I loved streaming and speaking to people during the streams. I had double-digit viewing figures, which was cool. People who had enjoyed the YouTube channel also searched me out and watched my livestreams.
As much as it’s nice to write about these little ways of coping I managed to figure out for myself, the whole thing sucked. We all know now that it was a tremendous psychological-operation, a total war on our freedom with far-reaching ramifications.
I certainly felt differently about the world and the government afterwards, as we all did. And I think we were supposed to.

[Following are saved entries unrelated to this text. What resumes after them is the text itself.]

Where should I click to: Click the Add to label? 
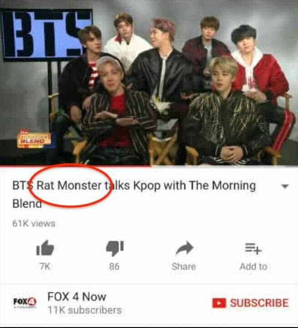click(x=253, y=267)
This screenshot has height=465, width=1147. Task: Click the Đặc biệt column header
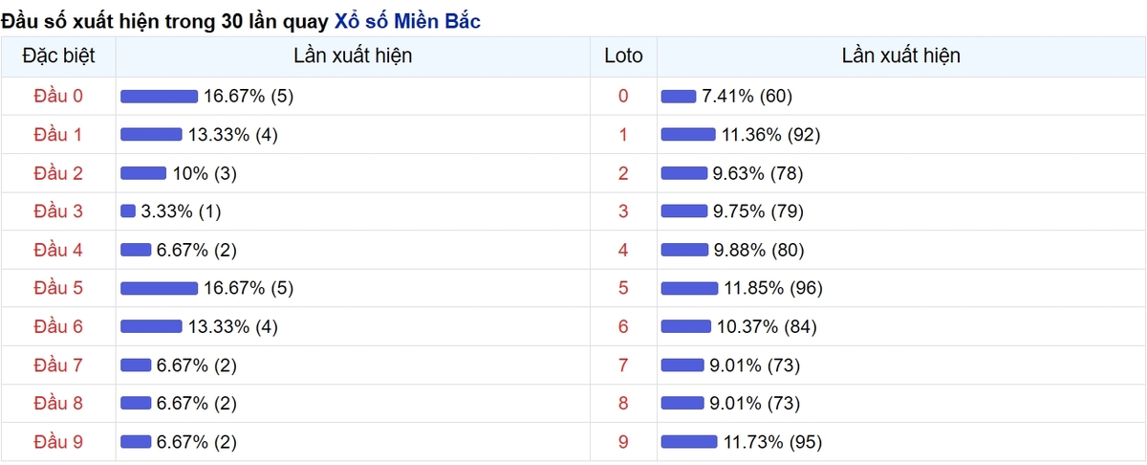pyautogui.click(x=58, y=56)
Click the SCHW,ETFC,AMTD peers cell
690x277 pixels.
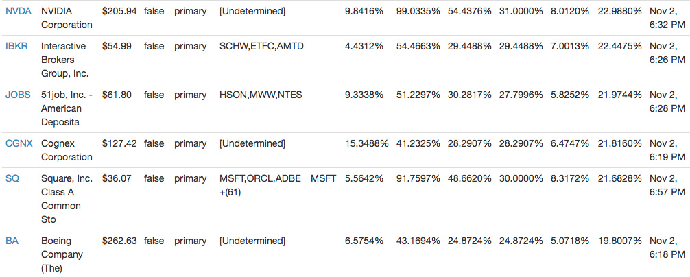261,46
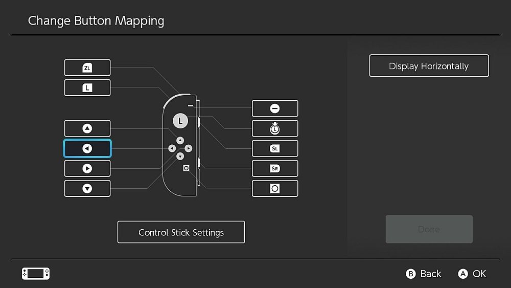Select the Down directional button mapping box
The image size is (511, 288).
pos(87,188)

It was a assault on mankind.
Everyone coming out of their house at the same time once a week to bang their pots and pans for the health workers was the most inane and impotent display I have ever borne witness to. Slaves in love with their chains, just a total globohomo brain-attack. I hated it.
A year or so after the lockdowns, I started using an anonymous Twitter burner account to seek out what I suppose you’d call ‘dissident’ voices. A lot of people were still banned at this point, but there were new accounts to follow that made me laugh a lot, whilst also offering an alternate narrative on the state of the world.
I became familiar with Raw Egg Nationalist, Sol Brah, Bane of Mars, who all made me laugh, as well as offering the occasional gem of life advice.
It was laughing along with the memes posted by these accounts and others that actively encouraged me to start lifting heavy weights again, and also to get off of antidepressants, which at that point in my life had become about as useful as Tic-Tacs.
I didn’t want to be physically or mentally weak anymore, and I didn’t want to be reliant on antidepressants to be a functioning human being.
I didn’t tell anyone I was stopping taking antidepressants, because I knew what they would all say. So after about six years of being on them, I stopped, overnight, cold turkey. Exactly the way you’re not supposed to do it, and also exactly the way I had stopped drinking.
It was a form of self-abuse. I wanted the worst side effects possible as a punishment for taking them for so long. I wanted to hurt myself, to pay some kind of price for openly being so weak, for so long.
It was pretty gross but not nearly as bad as I thought it might have been, mostly headaches, light-headedness and ocular migraines where my eyes blurred at the sides, sort of fizzed, and I felt like I was going blind.
I didn’t even think about going back on them, or “tapering” myself off like you’re supposed to. I just stubbornly decided like I did with everything else, just flicked a switch and it became my reality, my truth.
I decided I wasn’t going to take them anymore, so I didn’t. I just decided that was the truth. I willed it into being.
Once I got big and strong again, and free of any medication and junk processed food, I felt great.
To this day, I’m still off of antidepressants, still don’t eat junk food, and still lift heavy.
I owe a lot of this to the poasters during the pandemic. I’m sure they know it, but they offered light during a very dark time, and I’ll always be thankful for that.
The pandmeic was kind of cool. Forgetting about the future was great.